A Chinese oil company said Tuesday that it might try to top Chevron Corp.'s $16-billion proposed acquisition of Unocal Corp., raising the possibility of a bidding war for the El Segundo-based oil company.

The disclosure by CNOOC Ltd., a division of state-owned China National Offshore Oil Corp., marked the first time that the Chinese entity had confirmed its interest in the exploration and production company.

CNOOC reportedly had been among the companies that had mulled over a bid for Unocal this spring, before Unocal and San Ramon, Calif.-based Chevron reached their deal April 4. Chevron agreed to pay $62 a share in cash and stock for Unocal.

In a filing with the Securities and Exchange Commission, CNOOC said it was "continuing to examine its options with respect to Unocal," which might "include a possible offer."

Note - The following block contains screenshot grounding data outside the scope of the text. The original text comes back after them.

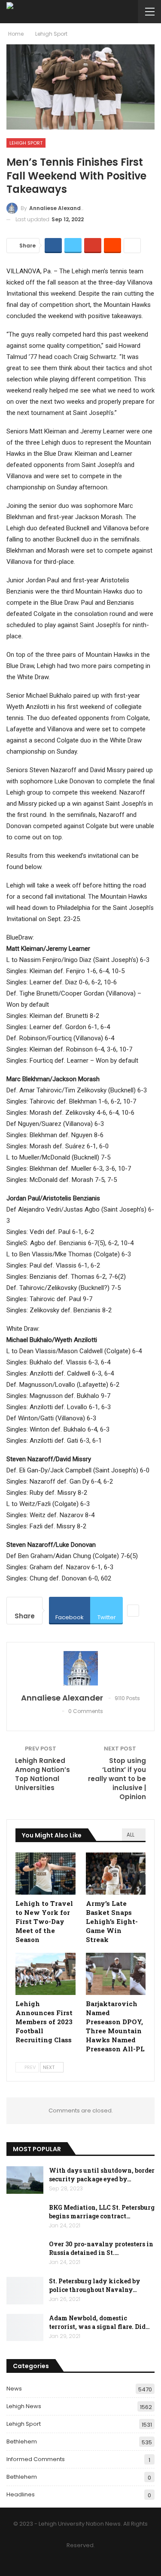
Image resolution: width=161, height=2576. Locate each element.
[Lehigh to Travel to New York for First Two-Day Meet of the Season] (45, 1873)
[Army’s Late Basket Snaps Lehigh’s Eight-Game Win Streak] (116, 1873)
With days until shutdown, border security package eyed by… (102, 2174)
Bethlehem (21, 2441)
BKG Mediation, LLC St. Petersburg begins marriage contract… (102, 2211)
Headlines (20, 2494)
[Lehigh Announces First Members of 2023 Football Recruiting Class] (45, 1974)
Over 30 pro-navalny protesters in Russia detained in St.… (101, 2248)
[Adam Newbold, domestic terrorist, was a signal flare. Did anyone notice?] (24, 2327)
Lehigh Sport (26, 142)
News (14, 2388)
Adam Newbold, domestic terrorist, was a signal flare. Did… (99, 2322)
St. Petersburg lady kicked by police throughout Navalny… (94, 2285)
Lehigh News (23, 2406)
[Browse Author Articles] (80, 1668)
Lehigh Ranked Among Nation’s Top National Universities (42, 1774)
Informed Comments (35, 2459)
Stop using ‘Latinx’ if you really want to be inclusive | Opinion (117, 1778)
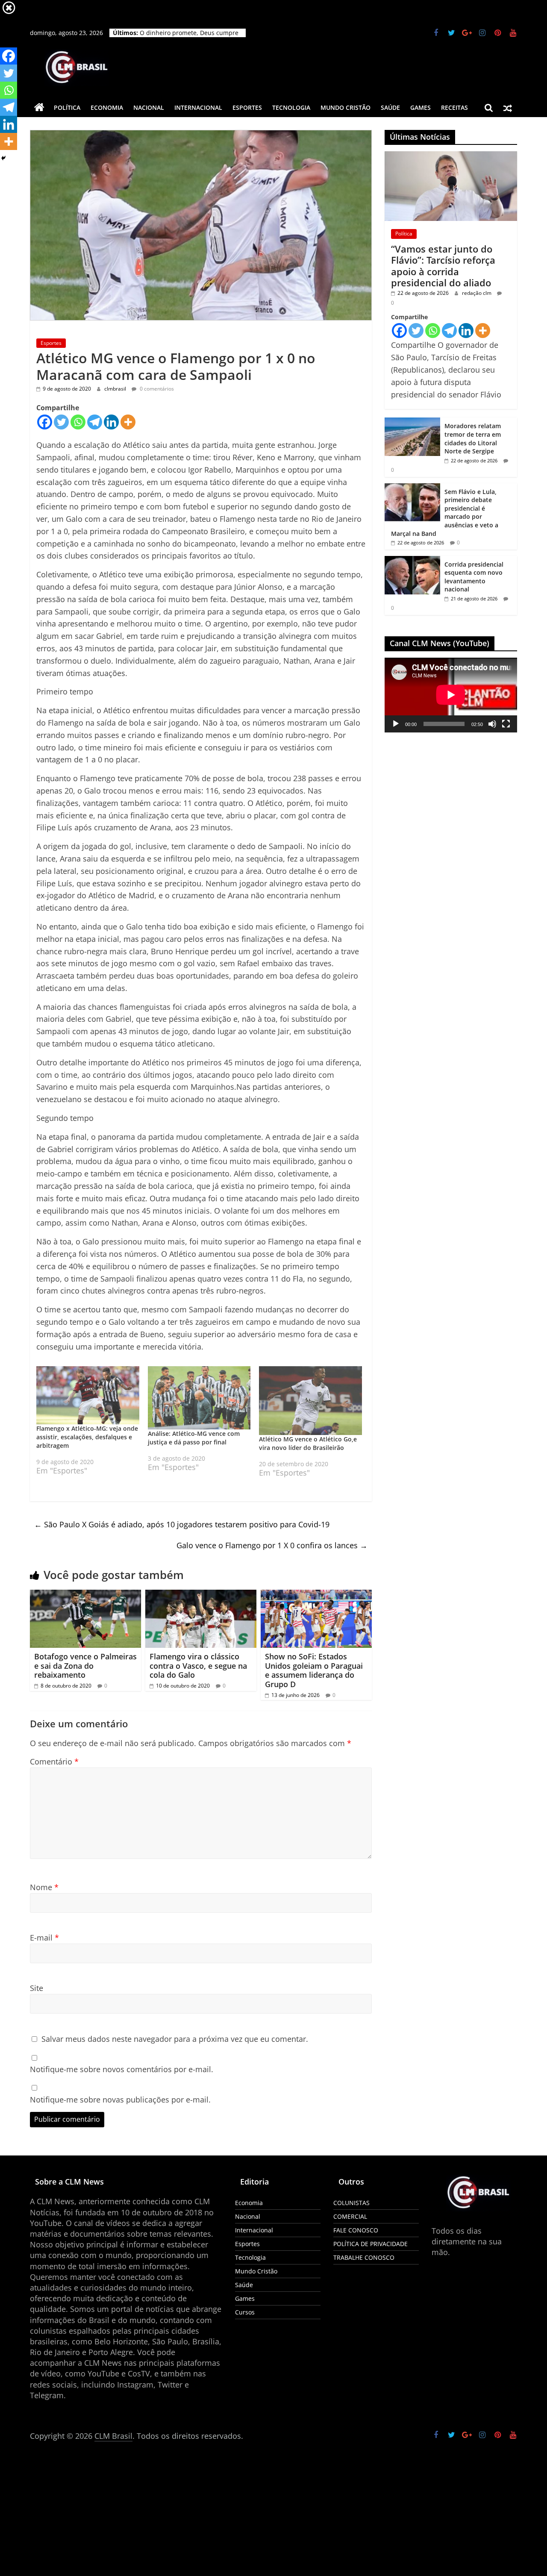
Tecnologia (291, 107)
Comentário (54, 1761)
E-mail (44, 1937)
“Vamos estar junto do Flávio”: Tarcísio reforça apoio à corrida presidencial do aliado (443, 265)
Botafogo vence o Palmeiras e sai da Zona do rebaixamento (85, 1665)
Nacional (148, 107)
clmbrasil (115, 388)
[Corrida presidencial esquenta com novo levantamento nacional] (412, 560)
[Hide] (3, 158)
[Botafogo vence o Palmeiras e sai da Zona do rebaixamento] (85, 1595)
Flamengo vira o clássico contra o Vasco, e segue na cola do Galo (198, 1665)
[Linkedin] (111, 422)
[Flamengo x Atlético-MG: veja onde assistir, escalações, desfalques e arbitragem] (87, 1395)
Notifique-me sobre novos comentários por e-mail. (121, 2069)
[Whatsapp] (78, 422)
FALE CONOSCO (355, 2230)
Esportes (247, 107)
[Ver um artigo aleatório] (507, 108)
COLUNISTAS (351, 2203)
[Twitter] (61, 422)
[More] (128, 422)
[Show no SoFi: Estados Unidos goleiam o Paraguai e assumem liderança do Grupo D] (316, 1595)
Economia (107, 107)
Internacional (198, 107)
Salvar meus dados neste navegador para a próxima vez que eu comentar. (174, 2039)
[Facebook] (44, 422)
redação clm (477, 293)
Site (36, 1988)
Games (420, 107)
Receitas (454, 107)
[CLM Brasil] (39, 108)
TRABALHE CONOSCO (363, 2257)
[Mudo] (492, 724)
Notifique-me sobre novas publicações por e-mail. (120, 2099)
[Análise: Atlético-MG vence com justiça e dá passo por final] (199, 1397)
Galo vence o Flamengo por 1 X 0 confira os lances (272, 1545)
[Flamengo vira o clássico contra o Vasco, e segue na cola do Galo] (200, 1595)
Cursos (245, 2312)
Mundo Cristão (346, 107)
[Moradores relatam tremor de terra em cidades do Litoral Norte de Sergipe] (412, 422)
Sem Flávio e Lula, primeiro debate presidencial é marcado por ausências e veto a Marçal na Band (444, 513)
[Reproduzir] (395, 724)
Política (67, 107)
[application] (451, 695)
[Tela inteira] (506, 724)
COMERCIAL (350, 2216)
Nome (44, 1887)
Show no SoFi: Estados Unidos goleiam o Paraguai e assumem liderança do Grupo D (314, 1670)
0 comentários (156, 388)
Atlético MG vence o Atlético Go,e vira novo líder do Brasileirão (308, 1443)
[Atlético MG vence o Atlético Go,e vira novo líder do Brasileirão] (310, 1400)
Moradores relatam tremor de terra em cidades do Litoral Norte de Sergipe (472, 438)
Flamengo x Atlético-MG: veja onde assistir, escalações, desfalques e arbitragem (87, 1437)
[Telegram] (94, 422)
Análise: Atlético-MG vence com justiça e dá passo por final (194, 1437)
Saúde (390, 107)
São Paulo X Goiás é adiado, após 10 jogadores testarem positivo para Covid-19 (181, 1524)
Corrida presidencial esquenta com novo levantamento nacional (190, 36)
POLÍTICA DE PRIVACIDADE (370, 2244)
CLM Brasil (113, 2436)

But CNOOC said no decision had been made. Such an offer would by far be the largest acquisition ever attempted by a Chinese company.

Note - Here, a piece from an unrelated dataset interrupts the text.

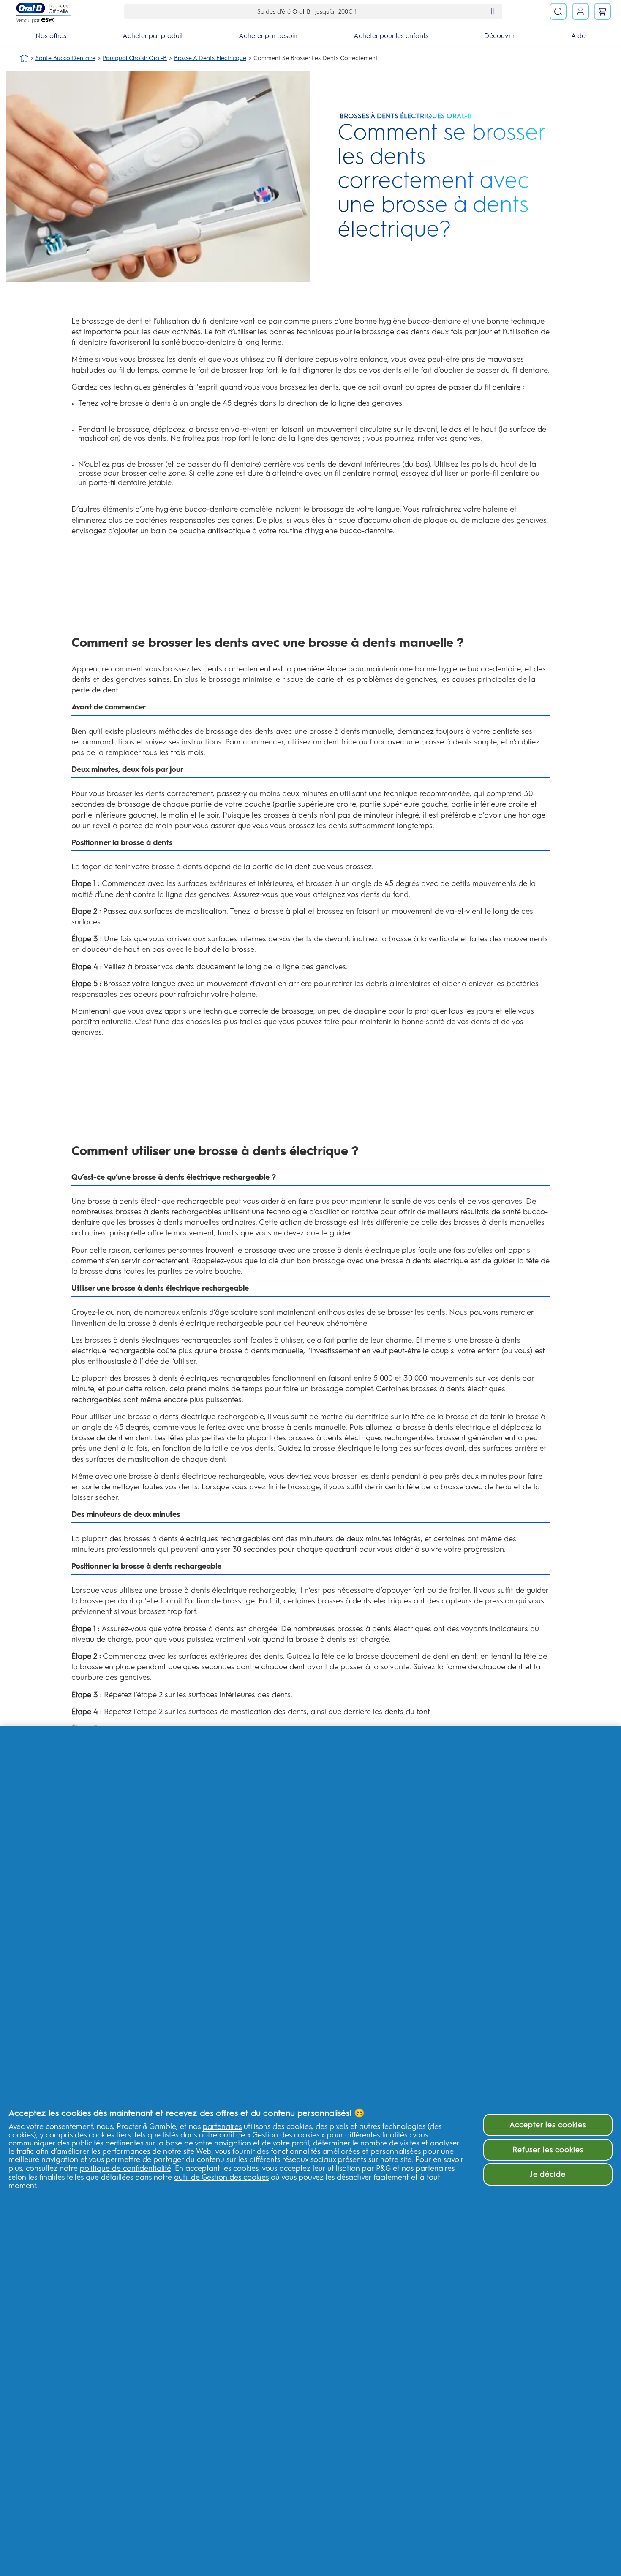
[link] (580, 11)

Chevron spokesman Don Campbell said "it's inappropriate for us to comment on the possible actions of others." But, he said, "we believe our offer, accepted by the Unocal board, is attractive and has a high degree of certainty as to completion."

Asked whether Chevron would make a counter-bid to any CNOOC offer, he declined to comment. Unocal spokesman Barry Lane also had no comment.

Investors reacted cautiously to CNOOC's statement. Unocal's stock rose 61 cents, or 1.1%, to $58.10 a share, while Chevron slipped 7 cents to $54.78. CNOOC's American depositary receipts, which are similar to shares of stock for U.S. trading, fell 31 cents to $55.46 apiece.

Several of Unocal's major oil and natural gas projects are in the Asia Pacific region and the Gulf of Mexico, and about 66% of its sales come from foreign sites. Chevron also operates in those areas, and it bid for Unocal in part because it expects to save $325 million a year in operating efficiencies once the companies are joined.

But with China now the world's fastest-growing major economy and its demand for oil second only to the United States, CNOOC and the rest of China's oil industry are under pressure to find or acquire additional reserves.

Even so, some analysts said they doubted CNOOC would make an offer for Unocal because it faced several obstacles, including intense U.S. regulatory scrutiny and a likely bidding war with giant Chevron, which had sales of $155.3 billion in 2004. Acquiring Unocal would increase Chevron's oil and natural gas reserves by about 15%, to the equivalent of 13 billion barrels of oil.